Why are you citing in the first place?
This is a question that many students believe they know the answer to, but may not fully understand. There are, in fact, multiple reasons to cite, and they are closely tied to the research process and the TRAP method for evaluating web resources. You are asked to cite:
- to provide credit where it is due, because information has value. When you think about what adds value to any item, there is a certain amount of time, skill, effort, and knowledge involved when it is created or shared. The same is true of information.
- to prove your own credibility to your reader (your instructor), because researching and sharing information in any field is the best way for you to join the scholarly conversation. At this point in your academic career, you are being challenged not only to review and process information, but to analyze it within a much larger context and begin to understand how various pieces of information in a field fit together (or don't).
- to help your reader find out more about the topic! This is the reason citation exists in the first place. The list of resources provided by the author showcases the rich history of the scholarly conversation surrounding the topic. Investigating an author's list of resources is also one of the best ways for you to find out more about a topic that is proving difficult to research.
Each academic discipline uses a different citation style because each has a different priority for information. Because of these different priorities, the information within a citation will be in a different order, and sometimes in a different format (i.e. foot or end note v. a parenthetical in-text citation).
What are the differences?
|Who usually uses it:||Social Sciences, Nursing and Health, miscellaneous other disciplines.||History, Art, Philosophy, and anyone who is going to use a lot of different types of outside information.||English and other languages (it stands for Modern Language Association).|
|What they pride themselves on:||Thoroughness, avoiding bias.||Flexibility (you can cite almost any kind of source in Chicago).||Simplicity.|
|What is important:||Date and authority.||Ease of reading and authority.||Authority.|
|What you need to know for in-text and other formatting:||Always in a date with the author(s); Running heads can be tricky to format; the list at the end is called References.||Notes are not very different from bibliography entries (once you have made one, the other is simple); the list at the end is called Bibliography||The list at the end is called Works Cited|
|I'm ready to use:||APA Citation Style||Chicago Citation Style||MLA Citation Style|
What stays the same for all styles?
- In-text citations are meant to lead your reader to the source in the list at the end.
- The list of sources should be alphabetized and have a hanging indent.

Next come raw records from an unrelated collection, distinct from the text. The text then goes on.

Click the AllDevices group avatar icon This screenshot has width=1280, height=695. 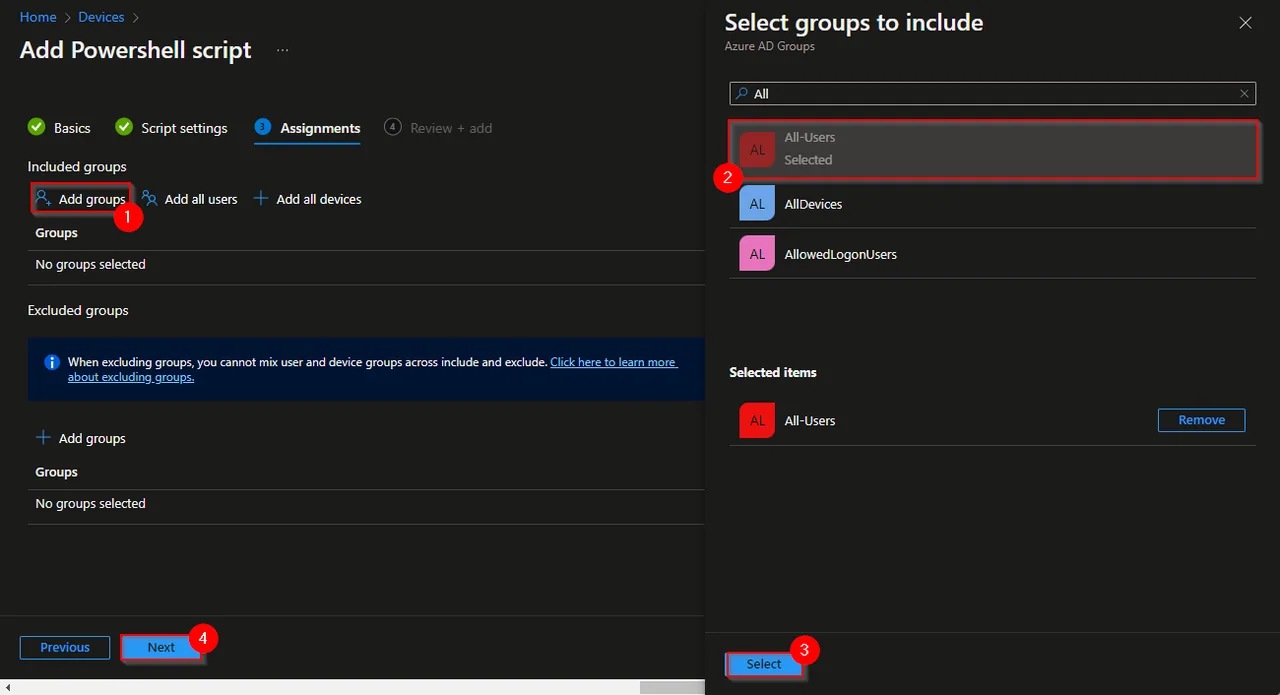[757, 203]
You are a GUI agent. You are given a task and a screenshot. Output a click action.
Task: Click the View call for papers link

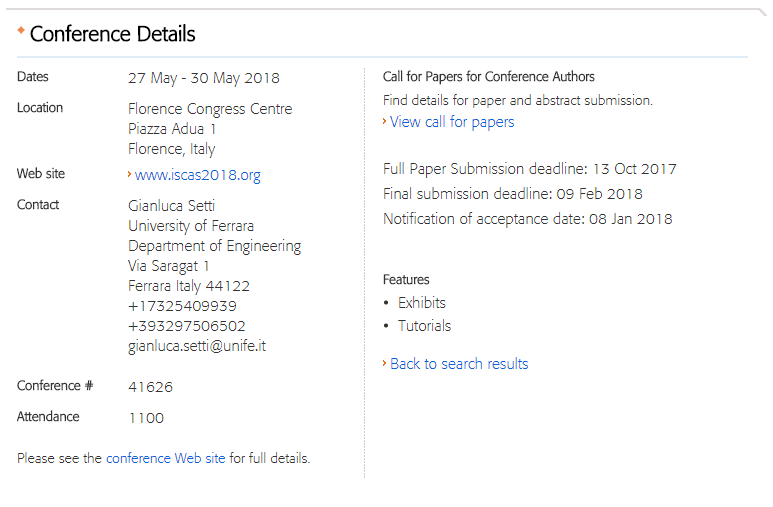click(452, 122)
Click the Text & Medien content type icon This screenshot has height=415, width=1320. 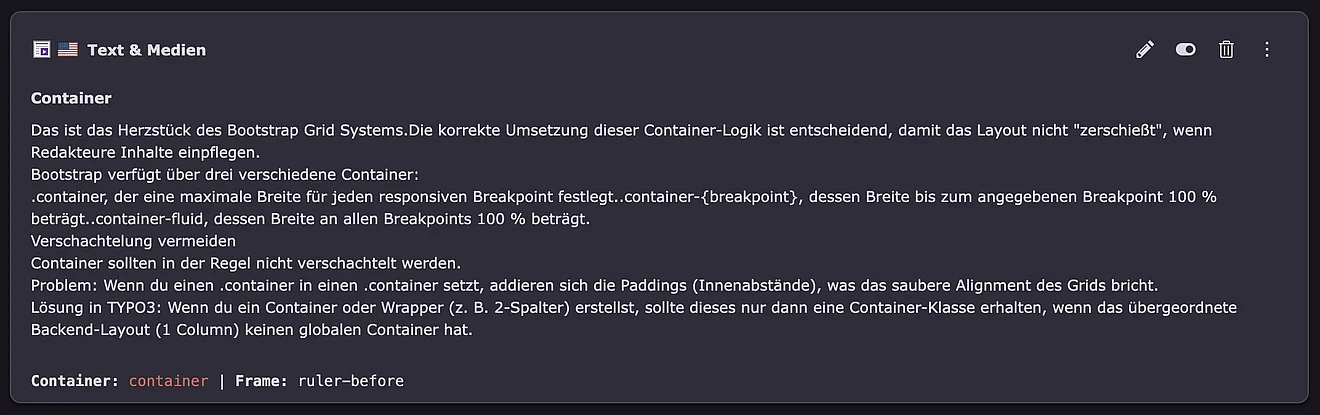tap(41, 49)
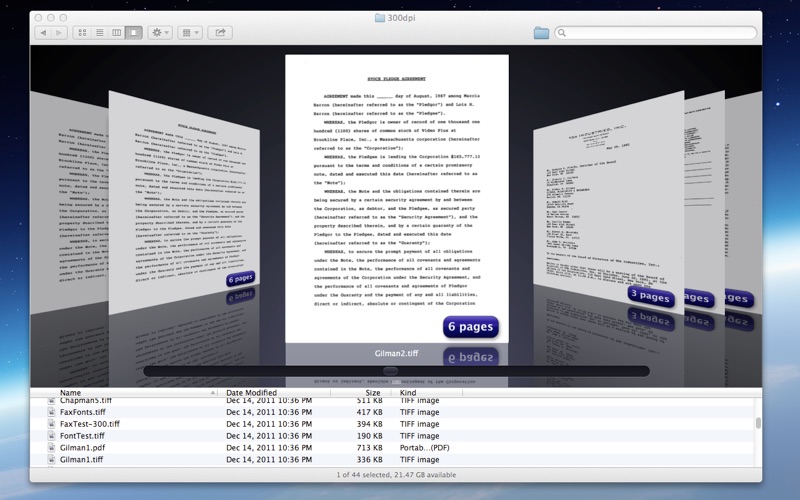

The title of the list (References, Bibliography, or Works Cited) goes at the top, centered. It is not bold, italics, underlined, or given any other special formatting.
- You cite only the sources you actually used in the paper, unless otherwise instructed in the assignment.

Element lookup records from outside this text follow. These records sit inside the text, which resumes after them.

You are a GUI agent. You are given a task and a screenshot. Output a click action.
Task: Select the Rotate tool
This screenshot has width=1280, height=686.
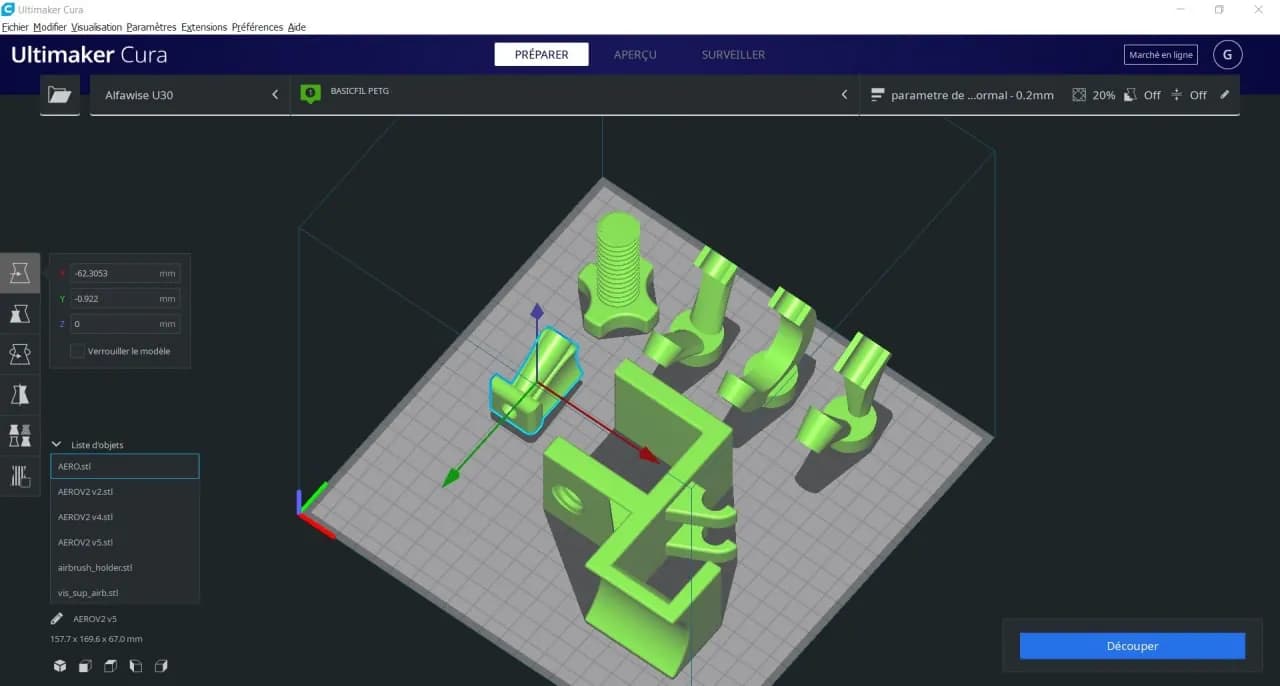(x=20, y=353)
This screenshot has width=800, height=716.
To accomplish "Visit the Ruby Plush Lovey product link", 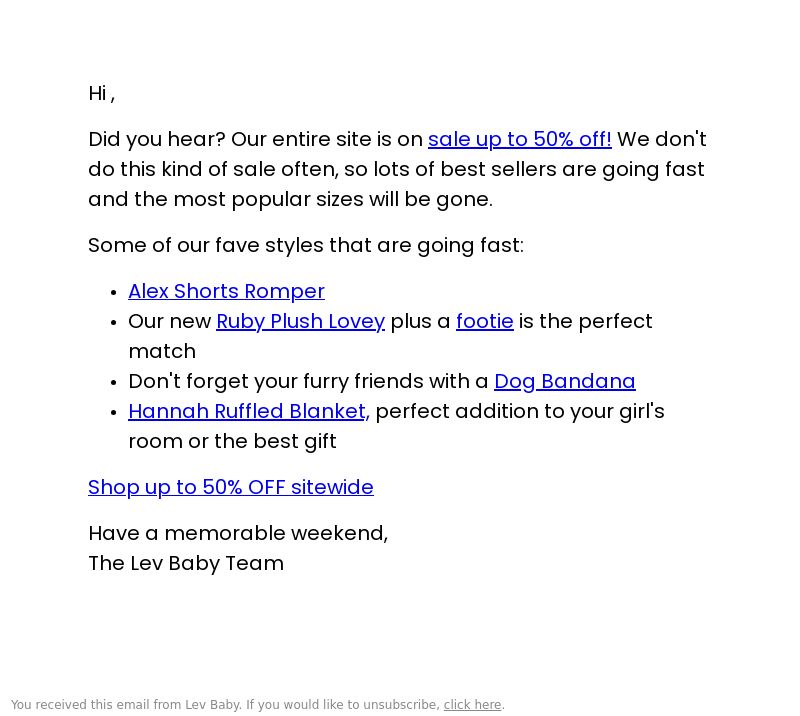I will click(x=301, y=322).
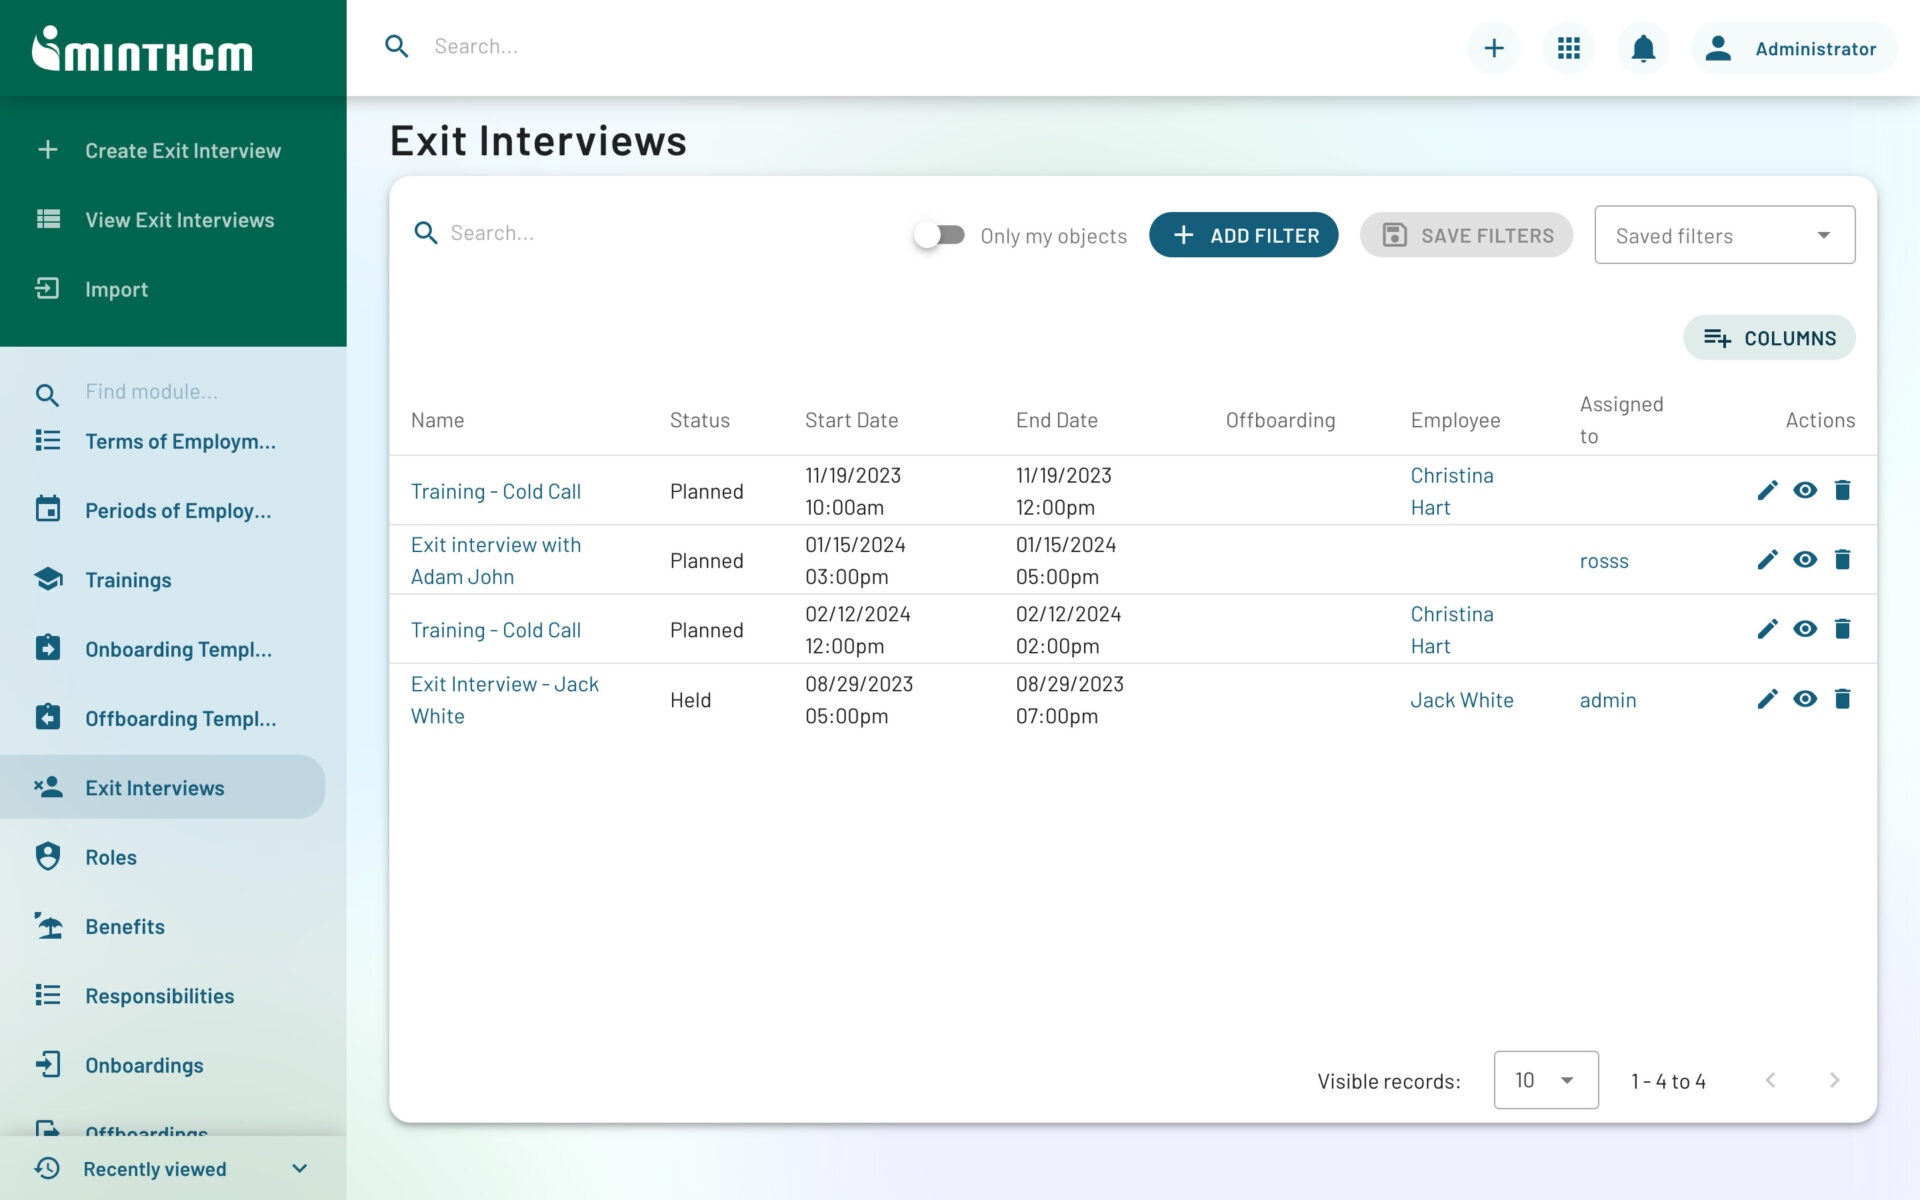Click the COLUMNS button above the table
This screenshot has height=1200, width=1920.
click(x=1769, y=337)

- All styles (including those not listed here- yes, there are more) expect that you have found good quality, scholarly sources. Your assignment is only as good as its sources.

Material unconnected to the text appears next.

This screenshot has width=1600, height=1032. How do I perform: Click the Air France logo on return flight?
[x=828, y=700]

- You are expected to cite where an idea came from, even if you reword it. This is called paraphrasing, and it is considered plagiarism to paraphrase without a citation. In other words: if the idea did not originate in your brain (or if it is not considered common knowledge), cite it!
- Each style includes many of the same parts, just in a different order. All should have: Author(s); title; date of publication; publisher or source (like a journal); page or section numbers where applicable.
Tips from the Librarians:
- Write your list of sources first. Even if it is not perfect, it is much easier to write your paper if you know what you want to incorporate and where it came from.
- It can seems intimidating, but paraphrasing is almost always preferred over a direct quotation. A quote shows that you read something. A paraphrase shows that you understood it.
- When in doubt- ask! Ask your instructor, ask a librarian, ask a tutor.